Financing a Commercial Business

When financing your Purchase of a Commercial, Business, Investment, development, or industrial property there are many potential sources. Each type of property will have different “lender rules”, which is an important criteria to keep in mind.

In general, most of these properties will require a down payment from the Buyer in the range of 30-40%. In the case of vacant land, it will be in the range of 50%. One exception is the purchase of residential units, such as a duplex right up to larger apartment buildings. Even though these properties are investment properties they will qualify under residential lending criteria.

CMHC/Genworth

Canada Mortgage and Housing Corporation and Genworth are Government backed insurance companies, which insure high ratio loans in Canada against default of the borrower. The loans are insured in favor of the bank, and its depositors. High ratio loans are any loans which exceed 80% of the Loan to Value Ratio. In regards to investment properties, these lenders will only consider residential investment properties, as mentioned above. This type of financing is available through most Chartered banks.

Chartered Banks

Generally this refers to Canada’s larger banks such as CIBC, RBC, TD, Scotia Bank, RBC and National Bank. As a long term client of any of these banks, people tend to feel that financing a business is a simple and easy task. It is not. Most of these banks do not have an appetite for traditional commercial lending at present, especially for a new business owner, despite credit.

However, these institutions do have one lending product which may be of some practical use when purchasing; it is called the “SBIL” program. Small Business Improvement loan is similar to the insured loans for residential investment properties. Presently this loan amount can be to a maximum of $500,000.00. It can be used for the purchase or expansion of a business and can consist of land, buildings, chattels, and fixtures, but this program will not finance the goodwill portion. The amortization (payback) of these loans is usually to a maximum of 10 years, which does make the monthly payment higher.

BDC (Business Development Bank)

The BDC is a Government owned bank. This bank operates similar to the chartered banks with similar lending criteria, if not more stringent. The BDC has a great interest in businesses which create employment, manufacture, export, or seek to hire aboriginal peoples. The bank tends to seek a more “hands on” or mentoring approach.
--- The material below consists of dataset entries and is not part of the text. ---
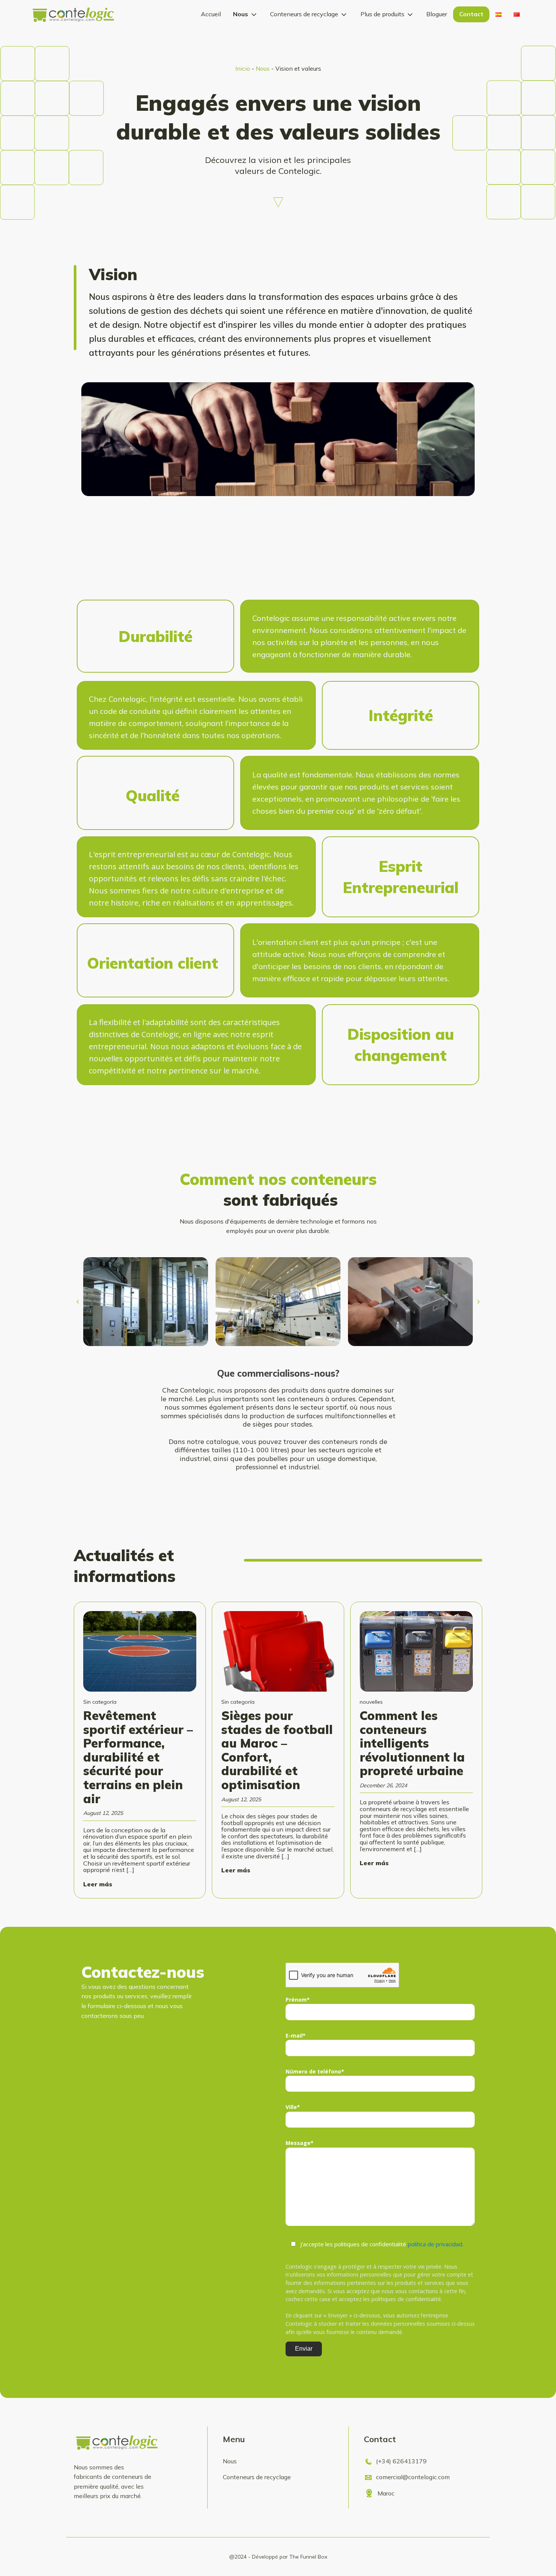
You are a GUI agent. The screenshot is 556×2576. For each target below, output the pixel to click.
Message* (300, 2142)
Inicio (242, 68)
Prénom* (298, 1999)
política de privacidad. (435, 2244)
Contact (471, 14)
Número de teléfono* (315, 2071)
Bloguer (436, 14)
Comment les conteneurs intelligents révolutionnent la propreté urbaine (413, 1743)
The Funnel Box (308, 2556)
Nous (240, 14)
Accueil (211, 14)
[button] (77, 1301)
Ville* (293, 2107)
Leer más (97, 1884)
Many tourist business in our region would not be a candidate for BDC financing and has not been considered a practical lender in many parts of Ontario.

Private and Seller financing

Private financing has been a great source for the Purchasing of business in this region. Over the last 25 years we have developed a network of investors for this purpose. Every investor is different, but generally speaking they are “equity investors”. Most do have a concern as to how the loan will be repaid, and will want to see a business plan, historical revenue and expenses. However, their primary concern is the amount of equity in a property (downpayment). The interest rates will be higher than most banks and there is a Lenders fee attached to the written commitment, but this type of loan is more readily available most times, with far less “red tape”.

Seller financing is commonly referred to as “Seller take back, or Vendor take back financing.” When a Seller sells their property, they may be able offer a first or second mortgage back to the buyer. In these cases, the interest rate is usually lower, and an appraisal ($2,500-$6,000) can be avoided.